** Exercise inputs follows **
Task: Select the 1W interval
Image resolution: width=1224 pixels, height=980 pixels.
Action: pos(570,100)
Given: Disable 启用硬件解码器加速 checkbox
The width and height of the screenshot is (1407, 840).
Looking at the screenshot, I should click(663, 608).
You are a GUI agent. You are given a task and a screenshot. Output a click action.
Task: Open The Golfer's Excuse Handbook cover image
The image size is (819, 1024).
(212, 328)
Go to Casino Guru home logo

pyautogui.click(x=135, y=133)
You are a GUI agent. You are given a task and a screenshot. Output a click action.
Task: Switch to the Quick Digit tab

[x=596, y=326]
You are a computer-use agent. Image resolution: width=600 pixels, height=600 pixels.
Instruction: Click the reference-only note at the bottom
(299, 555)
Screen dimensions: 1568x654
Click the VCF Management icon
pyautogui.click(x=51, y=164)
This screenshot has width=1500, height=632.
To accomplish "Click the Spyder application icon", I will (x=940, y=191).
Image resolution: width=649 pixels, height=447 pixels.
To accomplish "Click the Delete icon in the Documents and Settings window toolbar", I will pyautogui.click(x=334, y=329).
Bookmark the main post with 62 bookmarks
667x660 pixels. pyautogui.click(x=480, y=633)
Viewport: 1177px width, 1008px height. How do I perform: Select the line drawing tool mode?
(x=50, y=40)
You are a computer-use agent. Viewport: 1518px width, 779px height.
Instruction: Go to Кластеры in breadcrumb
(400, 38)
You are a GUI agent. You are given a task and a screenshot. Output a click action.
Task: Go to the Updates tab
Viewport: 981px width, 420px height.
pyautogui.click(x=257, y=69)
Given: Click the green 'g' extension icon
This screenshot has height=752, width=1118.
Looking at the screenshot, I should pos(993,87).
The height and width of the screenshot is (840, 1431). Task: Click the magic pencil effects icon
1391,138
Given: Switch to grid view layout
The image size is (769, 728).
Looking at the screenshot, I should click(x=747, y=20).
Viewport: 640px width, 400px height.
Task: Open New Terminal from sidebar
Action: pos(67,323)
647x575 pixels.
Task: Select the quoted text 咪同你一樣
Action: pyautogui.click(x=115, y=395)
** End of Exercise inputs **
*Work required*
The required result is an exact repetition of the lines from the one containing "Bookmark the main post with 62 bookmarks" through the last line of the data.

*Answer area*
Bookmark the main post with 62 bookmarks
667x660 pixels. pyautogui.click(x=480, y=633)
Viewport: 1177px width, 1008px height. How do I perform: Select the line drawing tool mode?
(x=50, y=40)
You are a computer-use agent. Viewport: 1518px width, 779px height.
Instruction: Go to Кластеры in breadcrumb
(400, 38)
You are a GUI agent. You are given a task and a screenshot. Output a click action.
Task: Go to the Updates tab
Viewport: 981px width, 420px height.
pyautogui.click(x=257, y=69)
Given: Click the green 'g' extension icon
This screenshot has height=752, width=1118.
Looking at the screenshot, I should pos(993,87).
The height and width of the screenshot is (840, 1431). Task: Click the magic pencil effects icon
1391,138
Given: Switch to grid view layout
The image size is (769, 728).
Looking at the screenshot, I should click(x=747, y=20).
Viewport: 640px width, 400px height.
Task: Open New Terminal from sidebar
Action: pos(67,323)
647x575 pixels.
Task: Select the quoted text 咪同你一樣
Action: pyautogui.click(x=115, y=395)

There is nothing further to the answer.